Skip to main content

Trouble Shooting

Node startup failure.

Linux: illegal instruction?

If you encounter an 'illegal instruction' error when starting the node using the official provided binary, it indicates a mismatch between your CPU instruction set and the one used to compile the binary. You may try downloading the compatible version from the release page or compile it yourself.

Linux: GLIBC_2.27 not found?

The Conflux binary depends on the glibc library. If it is not installed on your system or the installed version is too low, you may encounter this error.

kvdb_rocksdb - DB has been previously marked as corrupted, attempting repair

This error occurs because the data files of the node have been corrupted, making it unable to start. In such cases, you can try deleting the data directory and allowing the node to resynchronize the data.

If you want to quickly start the node, you can directly download the node data snapshot, unzip it, and start the node.

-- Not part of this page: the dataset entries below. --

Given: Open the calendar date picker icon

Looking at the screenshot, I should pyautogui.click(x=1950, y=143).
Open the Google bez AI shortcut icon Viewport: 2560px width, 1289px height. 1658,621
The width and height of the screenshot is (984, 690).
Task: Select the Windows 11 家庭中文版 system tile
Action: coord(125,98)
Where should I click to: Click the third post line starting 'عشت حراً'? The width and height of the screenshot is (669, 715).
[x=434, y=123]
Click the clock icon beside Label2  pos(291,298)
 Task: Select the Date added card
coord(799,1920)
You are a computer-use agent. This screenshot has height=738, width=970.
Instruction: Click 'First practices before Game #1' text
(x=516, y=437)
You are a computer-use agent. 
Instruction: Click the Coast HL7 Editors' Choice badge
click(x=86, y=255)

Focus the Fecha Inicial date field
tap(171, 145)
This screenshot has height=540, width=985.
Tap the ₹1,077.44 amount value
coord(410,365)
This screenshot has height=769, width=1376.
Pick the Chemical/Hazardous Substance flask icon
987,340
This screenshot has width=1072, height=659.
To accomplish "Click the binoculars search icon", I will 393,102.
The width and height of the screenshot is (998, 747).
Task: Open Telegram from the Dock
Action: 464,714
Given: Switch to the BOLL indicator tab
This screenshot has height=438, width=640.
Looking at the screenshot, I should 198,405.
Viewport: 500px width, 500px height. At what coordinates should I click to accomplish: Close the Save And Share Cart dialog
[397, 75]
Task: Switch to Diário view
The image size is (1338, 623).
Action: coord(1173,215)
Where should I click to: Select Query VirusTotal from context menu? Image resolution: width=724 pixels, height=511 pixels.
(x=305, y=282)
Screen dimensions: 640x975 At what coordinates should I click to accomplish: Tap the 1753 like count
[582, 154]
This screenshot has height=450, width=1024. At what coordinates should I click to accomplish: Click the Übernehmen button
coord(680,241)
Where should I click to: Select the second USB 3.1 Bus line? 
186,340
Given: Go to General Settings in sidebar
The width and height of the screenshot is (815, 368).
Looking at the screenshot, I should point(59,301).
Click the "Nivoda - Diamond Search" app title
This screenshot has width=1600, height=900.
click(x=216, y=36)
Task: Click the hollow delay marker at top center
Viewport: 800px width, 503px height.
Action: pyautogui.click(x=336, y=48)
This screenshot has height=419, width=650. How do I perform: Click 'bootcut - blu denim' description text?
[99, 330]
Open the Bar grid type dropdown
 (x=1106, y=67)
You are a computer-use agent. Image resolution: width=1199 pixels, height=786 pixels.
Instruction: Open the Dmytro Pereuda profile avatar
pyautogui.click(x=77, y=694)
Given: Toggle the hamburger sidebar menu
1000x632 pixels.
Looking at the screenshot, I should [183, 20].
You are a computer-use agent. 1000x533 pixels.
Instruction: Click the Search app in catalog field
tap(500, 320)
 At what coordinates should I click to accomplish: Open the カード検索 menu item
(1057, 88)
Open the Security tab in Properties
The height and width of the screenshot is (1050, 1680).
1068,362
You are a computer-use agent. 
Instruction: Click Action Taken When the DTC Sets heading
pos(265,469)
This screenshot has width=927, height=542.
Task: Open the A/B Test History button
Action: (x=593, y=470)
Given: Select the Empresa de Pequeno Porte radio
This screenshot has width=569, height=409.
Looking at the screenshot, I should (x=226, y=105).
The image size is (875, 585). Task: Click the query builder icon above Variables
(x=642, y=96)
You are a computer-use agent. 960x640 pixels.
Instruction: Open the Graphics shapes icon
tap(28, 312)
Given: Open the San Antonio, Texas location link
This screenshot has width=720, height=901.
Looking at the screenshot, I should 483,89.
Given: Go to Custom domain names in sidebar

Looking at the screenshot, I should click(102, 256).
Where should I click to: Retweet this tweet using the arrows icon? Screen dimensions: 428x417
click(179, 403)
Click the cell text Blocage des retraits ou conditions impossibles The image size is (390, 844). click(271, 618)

Err value: PKCS#8 cryptographic error

This error may be caused by an incorrect password input for the pos_key.

No such device or address

failed to start full client: Os { code: 6, kind: Uncategorized, message: "No such device or address" }

This error occurs when starting the node using Docker. The node attempts to read the pos_key password from standard input, and if it cannot be read, it returns an error. In this case, you can configure the password in the configuration file or set it as an environment variable.

Mac System Symbol not found

If this occurs, it indicates that the host system's version is too low. Currently, only systems with macOS 12 or above are supported.

Additionally, when running the node program on a Mac, it's important to choose the correct processor version based on your computer's architecture. M1 and x86 versions are not interchangeable.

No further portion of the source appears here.